Mid-sized companies can be popular with investors for several reasons:

  • Growth: Mid-sized companies are still small enough to deliver above-average growth, and sometimes well above average, as many mid-sized companies are becoming. large caps.
  • Increase financial stability: Their increasing size comes with greater financial stability and greater resources, making mid-caps safer than small caps, but not as much as large caps or large-cap companies. mega-cap companies like Apple and Amazon.
  • Defensive companies: Mid-sized businesses have typically grown to become large enough to be able to defend a business niche, thereby increasing their overall security.
  • Less volatility: Because they’re safer, mid-caps tend to have less volatility than their smaller rivals, making them a bit better for risk-averse investors.

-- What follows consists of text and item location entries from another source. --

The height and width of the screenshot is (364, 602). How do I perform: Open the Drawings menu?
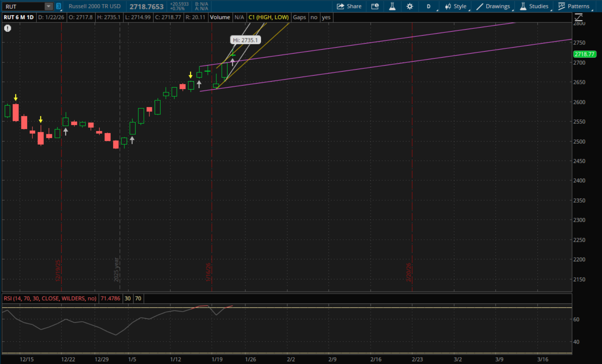coord(493,6)
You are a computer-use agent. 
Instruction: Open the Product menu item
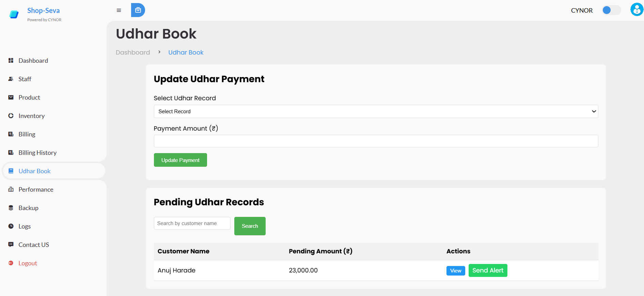tap(29, 98)
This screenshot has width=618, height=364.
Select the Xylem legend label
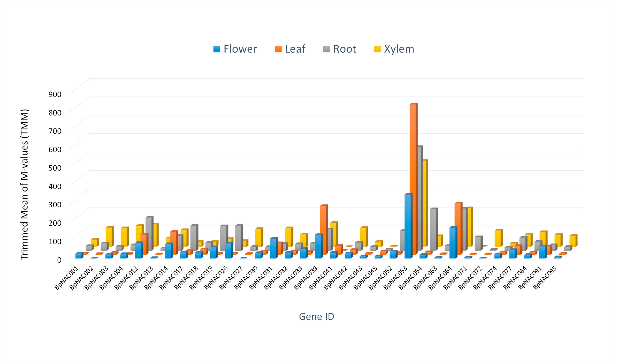point(399,49)
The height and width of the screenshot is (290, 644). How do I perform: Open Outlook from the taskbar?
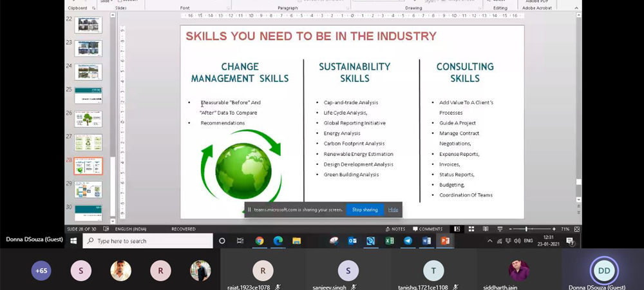pyautogui.click(x=352, y=241)
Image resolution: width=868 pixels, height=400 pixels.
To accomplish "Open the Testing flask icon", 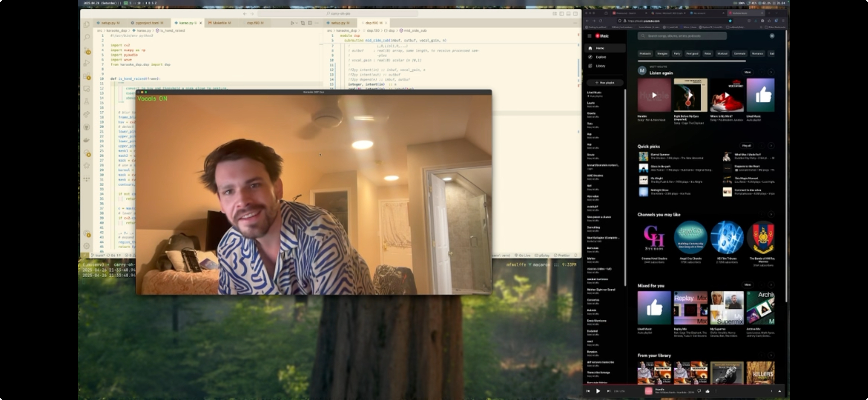I will tap(87, 101).
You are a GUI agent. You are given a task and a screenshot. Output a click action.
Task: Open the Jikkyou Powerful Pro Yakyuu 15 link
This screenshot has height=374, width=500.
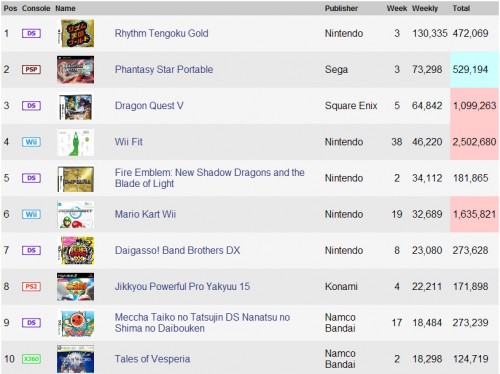point(182,286)
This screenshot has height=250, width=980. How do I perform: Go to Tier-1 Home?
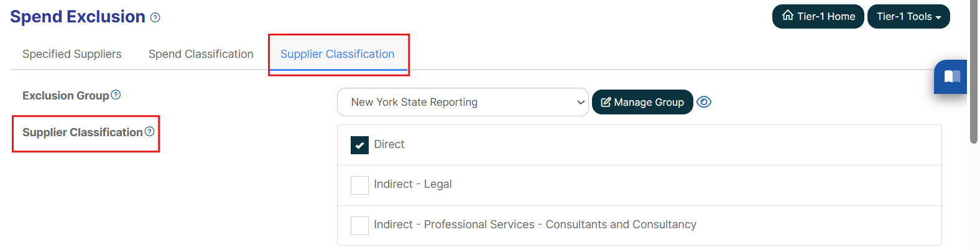(818, 17)
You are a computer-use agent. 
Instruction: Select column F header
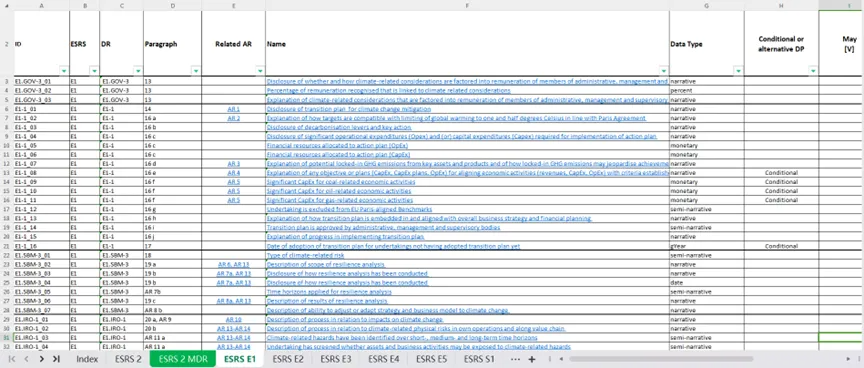(467, 5)
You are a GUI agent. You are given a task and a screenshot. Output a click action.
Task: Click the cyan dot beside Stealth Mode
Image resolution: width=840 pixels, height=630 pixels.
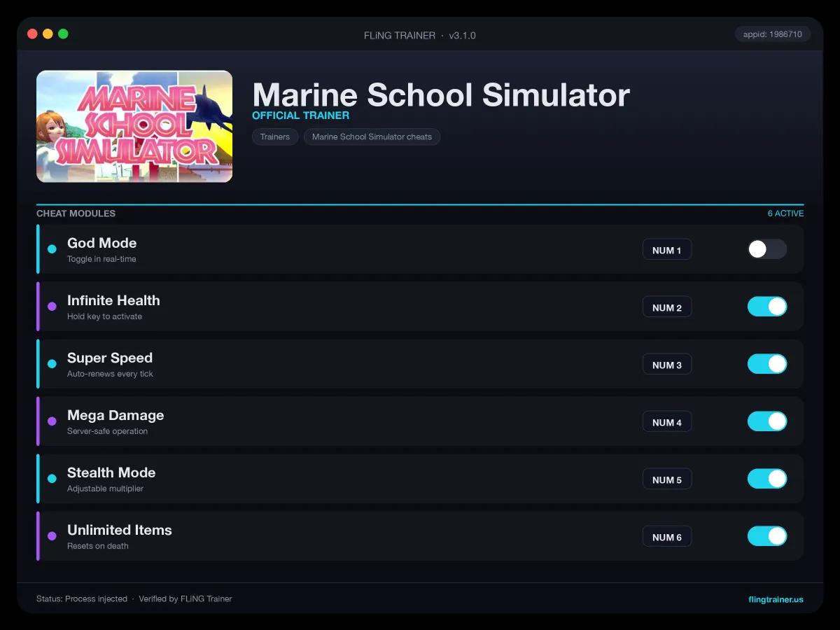[x=52, y=479]
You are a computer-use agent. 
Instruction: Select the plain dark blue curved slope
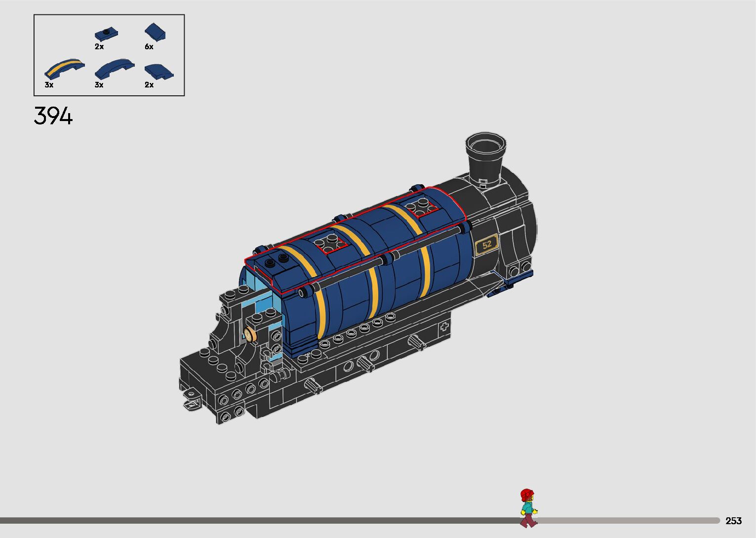114,68
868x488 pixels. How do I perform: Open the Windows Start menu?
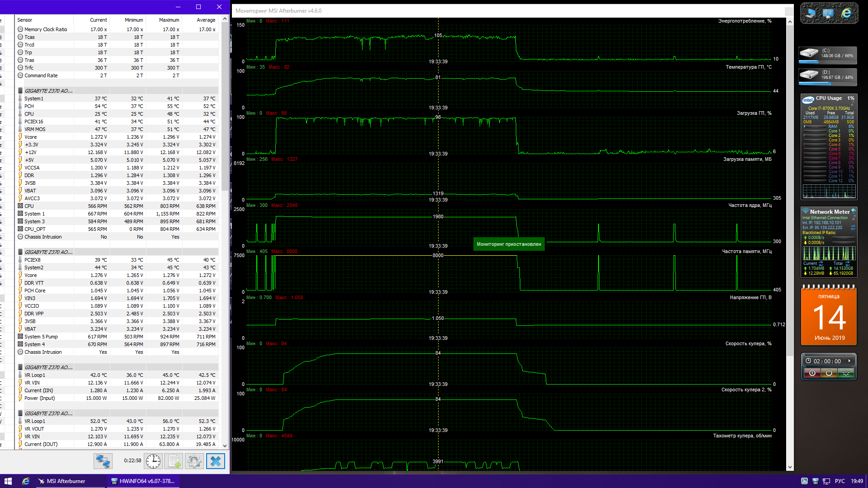[x=8, y=481]
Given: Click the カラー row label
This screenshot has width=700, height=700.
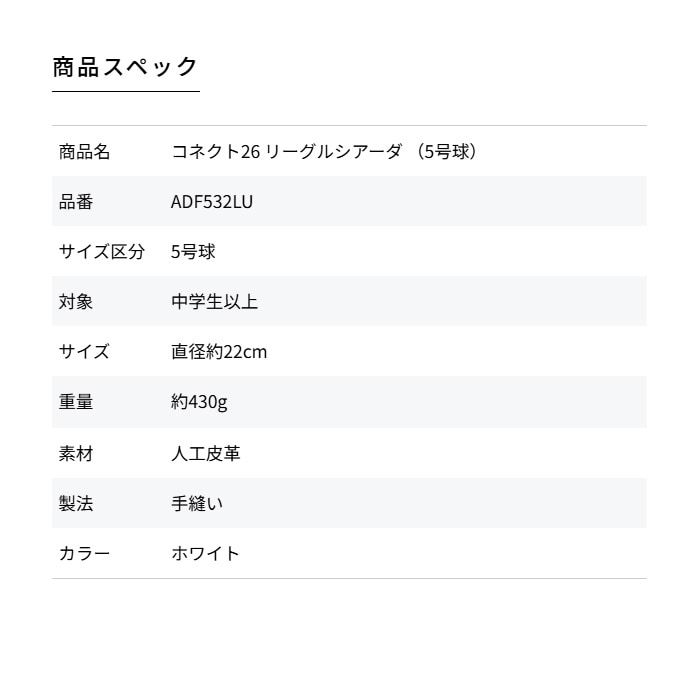Looking at the screenshot, I should click(x=84, y=554).
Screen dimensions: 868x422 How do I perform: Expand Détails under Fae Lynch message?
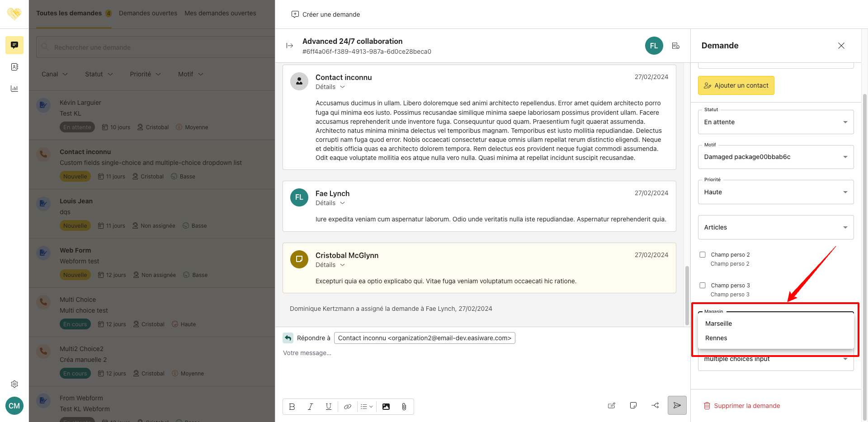tap(330, 203)
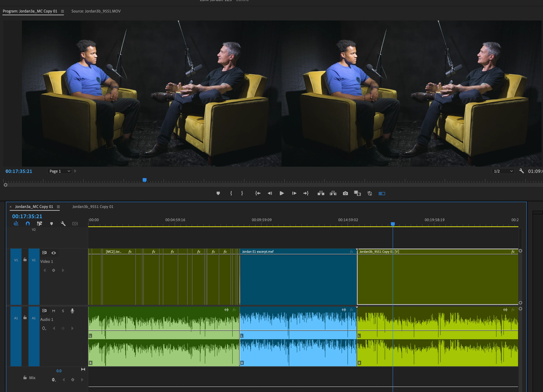Switch to Jordan3b_9551 Copy 01 sequence tab
The height and width of the screenshot is (392, 543).
click(93, 206)
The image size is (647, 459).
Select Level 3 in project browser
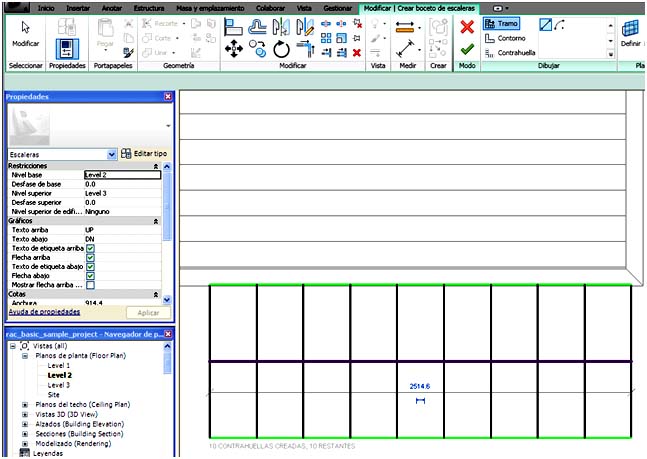[x=59, y=385]
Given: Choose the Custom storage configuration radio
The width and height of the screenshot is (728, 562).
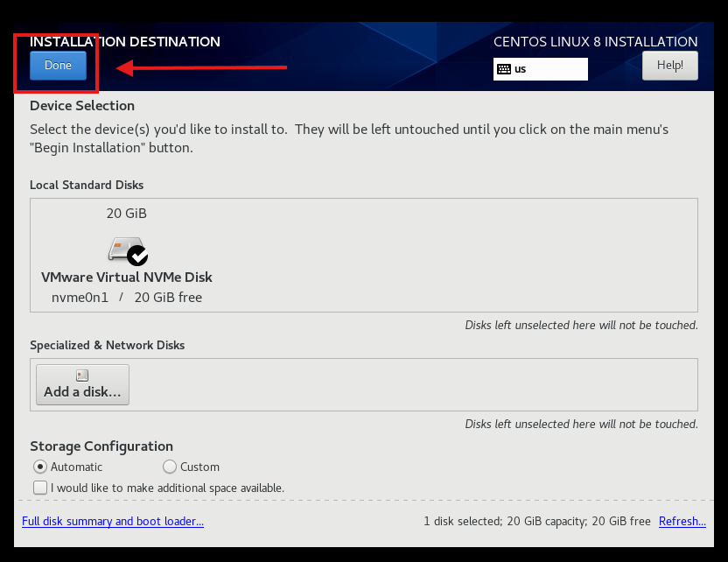Looking at the screenshot, I should coord(170,467).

These are big positives for investors, but if you have no interest in investing yourself and don’t want to do the legwork of research and analysis, a good place to start is to buy an ETF mid-cap. (And here are the best small cap ETFs And best large cap ETFs based on their overall returns.)

The Best Performing Mid-Cap ETFs

Bankrate selected its best funds based on the following criteria:

  • US funds that appear in ETF.com’s mid-cap filter
  • Funds among the best performing over the last five years
  • No inverse or leveraged ETFs
  • Performance measured as of May 31, 2024 using the most recent figures from ETF.com.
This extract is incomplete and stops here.